The iPhone slipped from her hands. It felt like something heavy and hard was sitting on her chest, preventing air from reaching her lungs. Details crystallized in her mind. Kelsey had been at The Cliffs the same time as she and her friends were. Perhaps Kelsey knew Tabitha. Perhaps Kelsey saw what Spencer and the others did to her. And then, when she met Spencer again at Penn, she made the connection. And when Spencer framed Kelsey for something she was responsible for, Kelsey had decided to exact revenge . . . as the new A.
She had her proof. Kelsey was A. And she wasn’t going to stop until she brought Spencer down once and for all.
Chapter 22
NOTHING LIKE A THREAT TO HELP WITH A DECISION
Later that night, Aria sat on the couch at Byron’s house, rain pounding on the windowpanes. She should have been looking at her art history project—Klaudia had cancelled their second Wordsmith’s meeting and rescheduled for a coffee shop on Friday—but instead she was on a website called BrooklynLofts, which featured gorgeous apartments in the Brooklyn Heights, Cobble Hill, Williamsburg, and Red Hook neighborhoods. The more she read about Brooklyn, the more she was convinced that it was where she and Ezra belonged. Practically every writer who mattered lived in Brooklyn. Ezra could probably get his book published just by walking to the local coffee shop.
Mike strolled into the room wearing a remarkably clean T-shirt and dark jeans. “Going somewhere?” Aria asked, looking up.
“Just out,” Mike mumbled, grabbing an organic, sugar-free candy from the bowl Meredith had set on the side table.
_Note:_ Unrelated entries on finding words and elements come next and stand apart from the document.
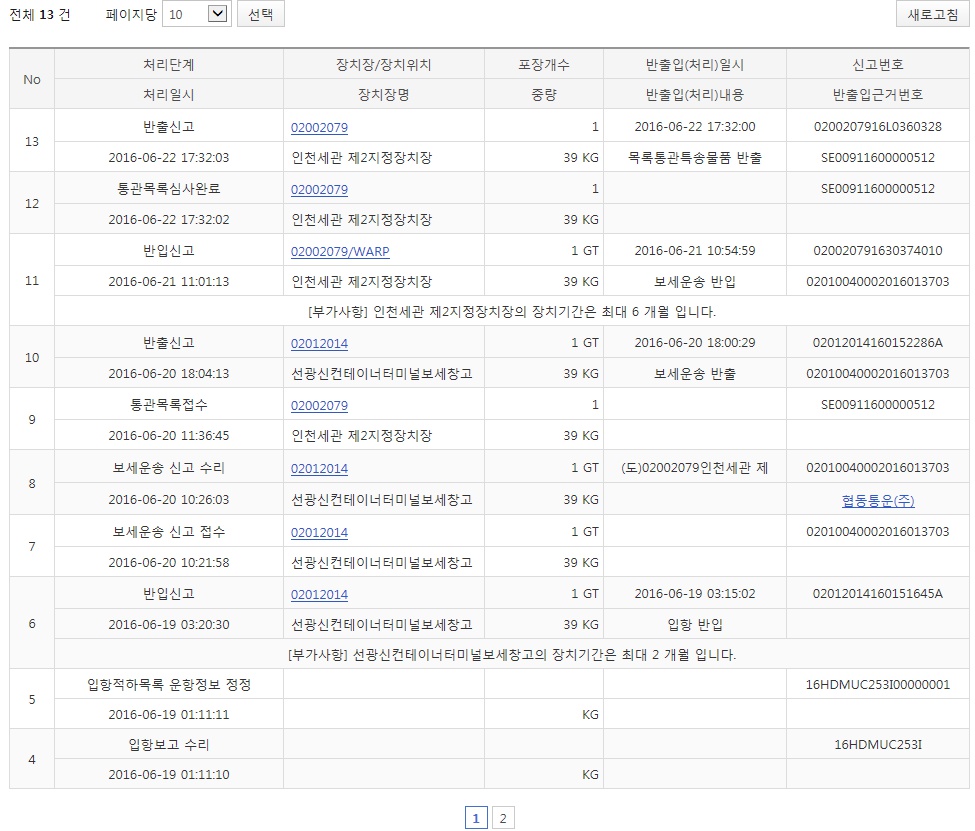Click declaration number 0200207916L0360328

tap(877, 127)
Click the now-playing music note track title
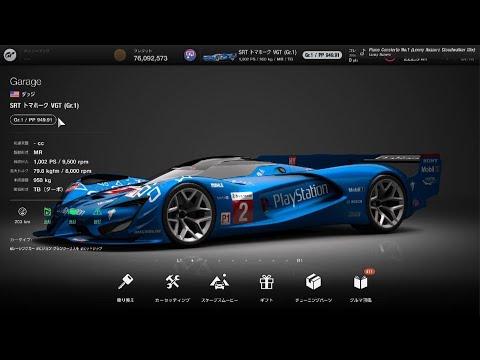This screenshot has width=480, height=360. tap(422, 50)
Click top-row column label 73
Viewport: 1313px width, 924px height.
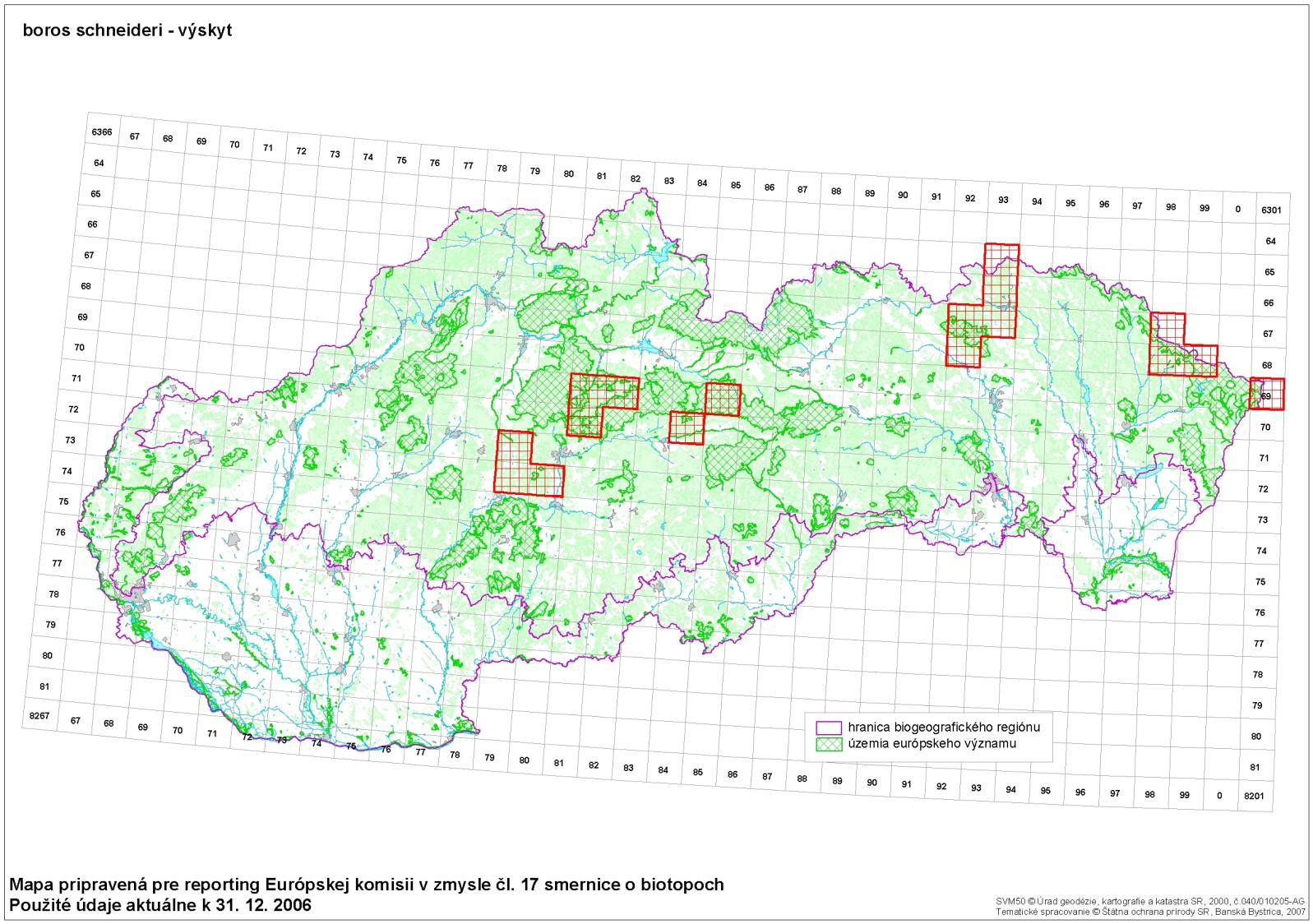tap(335, 154)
She was one of those people who believed sugar consumption shortened one’s life span.
“On a date ?” Aria goaded. Mike was wearing his nice Vans after all—the ones that weren’t covered in dirt.
Mike made a big deal of unwrapping the plastic on the candy. “Colleen and I are hanging out. It’s not a big deal.”
“Are you two getting cozy at play practice?”
Mike winced. “It’s not like that. And, I mean, she’s not . . .” He clamped his mouth shut and stared off at the teardrop-shaped prism that Meredith had hung in the window.
Aria sat up straighter. “She’s not . . . Hanna ?”
“No,” Mike said quickly. “I was going to say she isn’t, like, the Hooters honey who’s totally digging me on Skype.” Then he plopped down in the ancient Stickley chair Byron claimed to have found on the street in his college days. “Okay. Maybe I was going to say that.”
“If you miss Hanna so much, why don’t you tell her?”
Mike looked horrified. “Because guys don’t do that. That’d make me look girly.”